Dataset items
━━━━━━━━━━

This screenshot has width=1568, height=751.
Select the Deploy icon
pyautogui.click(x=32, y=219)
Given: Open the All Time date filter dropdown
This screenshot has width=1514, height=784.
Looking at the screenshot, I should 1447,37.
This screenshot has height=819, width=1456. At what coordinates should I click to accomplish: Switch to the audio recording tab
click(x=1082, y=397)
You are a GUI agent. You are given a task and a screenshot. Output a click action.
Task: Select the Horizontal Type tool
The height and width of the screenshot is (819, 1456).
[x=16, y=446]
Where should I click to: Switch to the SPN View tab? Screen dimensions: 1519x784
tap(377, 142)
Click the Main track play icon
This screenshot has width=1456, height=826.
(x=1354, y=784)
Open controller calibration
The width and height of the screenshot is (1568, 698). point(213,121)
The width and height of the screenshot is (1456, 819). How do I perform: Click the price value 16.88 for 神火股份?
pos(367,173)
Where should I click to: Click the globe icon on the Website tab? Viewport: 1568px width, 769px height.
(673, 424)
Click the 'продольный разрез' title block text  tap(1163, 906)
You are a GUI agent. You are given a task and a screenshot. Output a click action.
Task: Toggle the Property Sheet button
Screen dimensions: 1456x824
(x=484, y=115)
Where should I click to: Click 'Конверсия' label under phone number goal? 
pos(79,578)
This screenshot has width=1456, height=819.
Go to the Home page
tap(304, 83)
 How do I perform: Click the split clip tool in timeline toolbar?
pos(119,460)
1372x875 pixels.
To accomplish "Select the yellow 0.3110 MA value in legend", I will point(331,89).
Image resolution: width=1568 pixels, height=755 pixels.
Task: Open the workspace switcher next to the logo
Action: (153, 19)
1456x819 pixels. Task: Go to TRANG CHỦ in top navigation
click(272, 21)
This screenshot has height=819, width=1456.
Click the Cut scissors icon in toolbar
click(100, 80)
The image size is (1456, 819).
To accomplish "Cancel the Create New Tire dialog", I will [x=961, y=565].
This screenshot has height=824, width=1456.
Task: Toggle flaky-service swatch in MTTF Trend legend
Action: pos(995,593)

━━━━━━━━━━

* EXERCISE PROMPT *
After locating the line holding "The width and height of the screenshot is (1456, 819)." above, output exactly that line and every line after it through the line holding "The image size is (1456, 819).". Include nothing else.

* SOLUTION TO THIS PROBLEM *
The width and height of the screenshot is (1456, 819). How do I perform: Click the price value 16.88 for 神火股份?
pos(367,173)
Where should I click to: Click the globe icon on the Website tab? Viewport: 1568px width, 769px height.
(673, 424)
Click the 'продольный разрез' title block text  tap(1163, 906)
You are a GUI agent. You are given a task and a screenshot. Output a click action.
Task: Toggle the Property Sheet button
Screen dimensions: 1456x824
(x=484, y=115)
Where should I click to: Click 'Конверсия' label under phone number goal? 
pos(79,578)
This screenshot has width=1456, height=819.
Go to the Home page
tap(304, 83)
 How do I perform: Click the split clip tool in timeline toolbar?
pos(119,460)
1372x875 pixels.
To accomplish "Select the yellow 0.3110 MA value in legend", I will point(331,89).
Image resolution: width=1568 pixels, height=755 pixels.
Task: Open the workspace switcher next to the logo
Action: (153, 19)
1456x819 pixels. Task: Go to TRANG CHỦ in top navigation
click(272, 21)
This screenshot has height=819, width=1456.
Click the Cut scissors icon in toolbar
click(100, 80)
The image size is (1456, 819).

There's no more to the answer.